Да, мне нравилось принимать дары от людей, которым я помогал. Я испытывал особенное чувство: казалось, я недостоин всех этих подношений, потому что врачевание давалось мне легко, я словно бы играл в целителя, иногда это было и вовсе развлечением, а затем вдруг получал за это подарки. Не знаю, что бы я делал, если бы не умел проповедовать и лечить… Нашел бы другой простой способ не умереть с голода. Может, собирал бы налоги на таможне.

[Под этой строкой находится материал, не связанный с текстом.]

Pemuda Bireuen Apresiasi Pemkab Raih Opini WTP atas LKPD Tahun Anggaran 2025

Или ублажал богатых римских старух где-нибудь в Байях. Или устраивал петушиные бои, крича на городской площади что-нибудь такое: «Ставьте лепту на черного петуха, и получите кодрант, а если поставите на рябого петуха, то целых два кодранта, не сомневайтесь, рябой петух меньше, но в три раза злей!» А иногда я вглядывался во тьму внутри себя и понимал, что, сойдись звезды иначе, я мог бы стать римским гражданином, занять высокую государственную должность и плести интриги, поднатореть в кровавом деле и получать лихие барыши от проскрипций, торговли гладиаторами, казней, погребений и поминальных игр. Никто не застрахован от подобного, нет лекарства от судьбы, если ты деятелен и умен.

Я знал, что этот пьяница вылечится, это было понятно по его глазам – я заметил в них испуг. Он волновался за свою жизнь и понимал, что должен взяться за ум и закопать угря под кустом олеандра. А вот слишком смелых людей лечить трудно, часто невозможно. Иногда только страх, этот сильнейший элемент, может спасти человека, если оказывается растворенным в тигле его сознания. Можно сколь угодно глубокомысленно рассуждать о пагубных страстях и затем умереть от них, поэтому, когда терракотовый дракон страха пожирает толстую обезьяну рассудительности, – побеждает сама жизнь.

Да, я вылечил многих пьяниц, но так и не понял, как можно пить неделями и до положения риз, ведь вино благодатно только когда употребляешь его в добрый час. Но уж если очень хочешь напиться, надо перед этим сделать глоток масла, смешанного с соком бетоники, и разум останется ясным даже в самом конце пирушки.

Есть и еще один верный способ унять пагубную жажду. Следует найти гнездо совы, украсть из него яйца, сварить их и дать пьянице. С этого момента он возненавидит хмельные напитки и до самой смерти останется в здравом уме, потому что его природный жар придет в равновесие.

В полдень я решил искупаться в озере, намереваясь сразу после этого пойти на обед к местному красильщику. Я скинул одежду и долго шел по мелкой воде, по каменистому дну, разглядывая рыбок, а потом отплыл далеко от берега и даже смог разглядеть оттуда Тиверию – большое скопление белых домов на склоне горы.